Access to the Gaza Strip has been severely limited since the start of the war on Oct. 7. According to Israeli officials, that’s when Hamas kidnapped and killed more than 120 people in Israel. Over 30,000 Palestinians have been killed by the Israeli response, according to Gaza’s Health Ministry.

According to U.S. Central Command, U.S. C-130s dropped over 36,800 U.S. and Jordanian meal equivalents in northern Gaza. Officials from the US have said that they’re considering all options, including possibly getting aid in by sea, and pushing Israel to allow more trucks into Gaza.

The aid can be taken in by land through several factors, including the ability of drivers in Gaza to receive trucks and drive the supplies, as well as clearance from the Israeli military for safe passage.

Jeremy Konyndyk: The most inefficient way to deliver aid is through airdrops, as the first thing to understand. They’re only used when there is no other way to get aid in.

Jeremy Konyndyk is president of Refugees International and was the director of the U.S. Agency for International Development’s (USAID’s) Office of U.S. Foreign Disaster Assistance under President Barack Obama.

He spoke to All Things Considered host Ari Shapiro about why airdropping aid is a last resort and why he views it as a “grim irony” for the U.S. to be doing so now.

The cost of airdropping aid is inefficient — so why is the U.S. doing it in Gaza anyway? Source: Gaza and the United States

So we would use them if a population was completely physically inaccessible, if they had been cut off by an earthquake or a hurricane, or if there was fighting or if they were besieged.

So, for example, when Iraqi Yazidis were fleeing the genocidal militia, the ISIL [Islamic State] militia that had pushed them out of their town, they fled up Sinjar mountain. In the summer of 2014, we organized an aerial assault on Sinjar by the U.S. military in order to sustain them. It is extremely rare outside of those types of situations. There is not a place where we’ve used them that is also being served by overland access.

Konyndyk: First is the cost. It is about and obviously there are a lot of situations but it is ballpark eight to ten times more expensive to deliver by air than overland.

And the volumes are not as large. So to put this in perspective, Samantha Power, the administrator of USAID, was in the Middle East last week, and she gave remarks in the West Bank where she was bemoaning the fact that only about 96 trucks per day, on average, had been getting into Gaza.

Well, the three planeloads that the U.S. dropped last week are equivalent to ballpark four to six truckloads.
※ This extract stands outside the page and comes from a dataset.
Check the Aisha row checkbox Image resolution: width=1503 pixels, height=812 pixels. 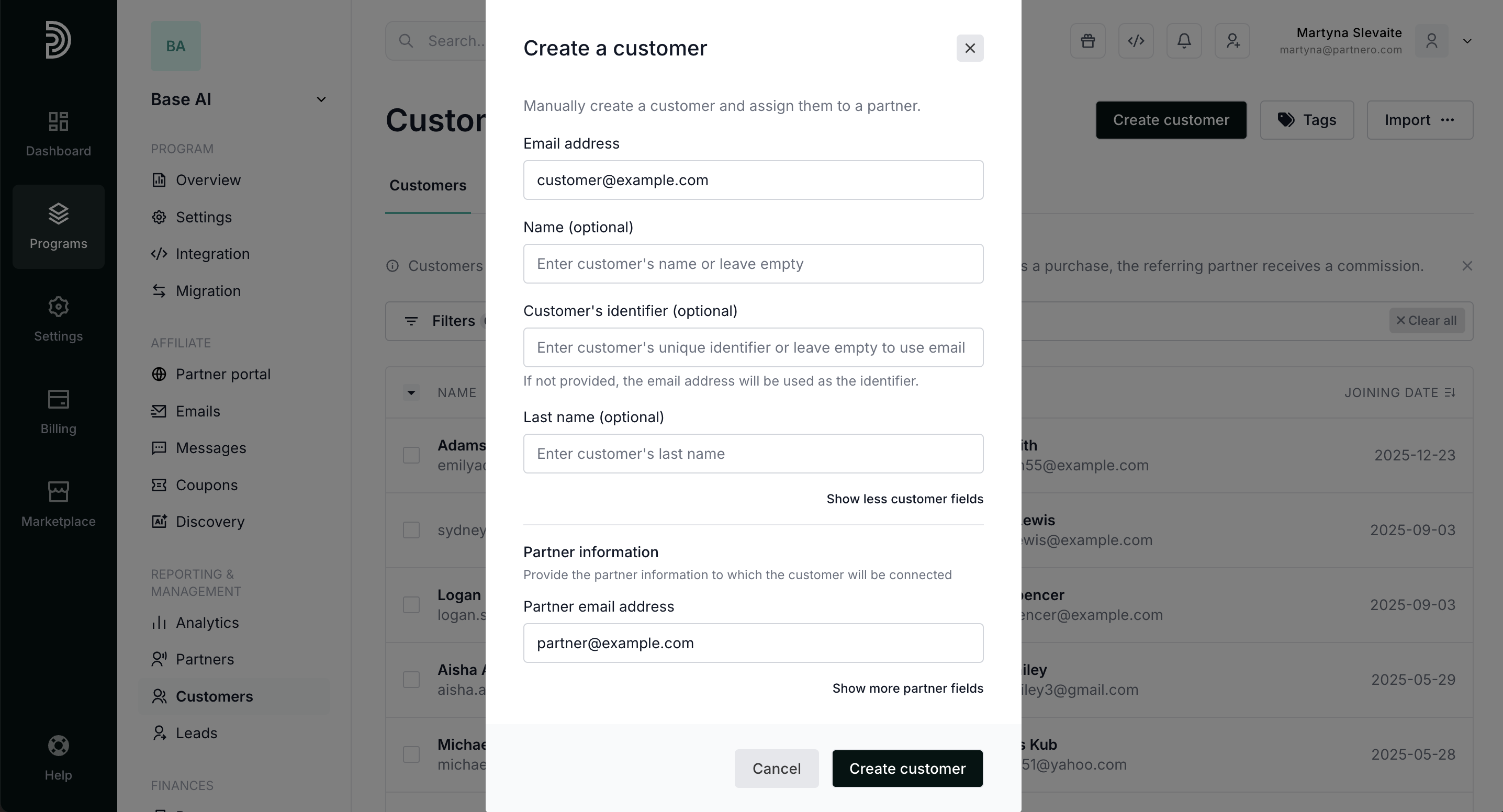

It’s not much more aid than what’s currently getting in, so it’s not very significant.

It is equivalent to four to six truckloads and it is eight to 10 times more expensive. And the number that President Biden himself has described as wholly insufficient is something like 96 trucks per day.

Source: Airdropping aid is inefficient — so why is the U.S. doing it in Gaza anyway?
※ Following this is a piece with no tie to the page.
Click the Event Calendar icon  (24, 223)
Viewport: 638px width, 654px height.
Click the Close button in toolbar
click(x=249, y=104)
The U.S. should not provide security assistance to a country that blocks humanitarian aid from entering a population: a grim irony

You can see that in the president’s rhetoric, you can see that in what the vice president said over the weekend and you can also see that in Administrator Power’s recent statements.

And I think what is quite striking about that is under the International Court of Justice order, Israel faces a requirement to do all they can to facilitate humanitarian aid. The United States cannot provide security assistance to a country that blocks the provision of humanitarian assistance. The plain language of what the president, vice president and administrator said in the past few days is suggestive that Israel is doing that.

The US is being criticized for taking performative steps when the Biden administration is behind the war in Gaza. What are you thinking about that assessment?

Konyndyk thinks there is a very grim irony in the fact that the U.S. is supplying both bombs and food to the people of Gaza.

I think it’s past time to put real pressure on Israel over these issues, because most of the humanitarian community are now saying it’s time. It is in our view that we should not provide bombs to the government that is blocking aid from entering a population.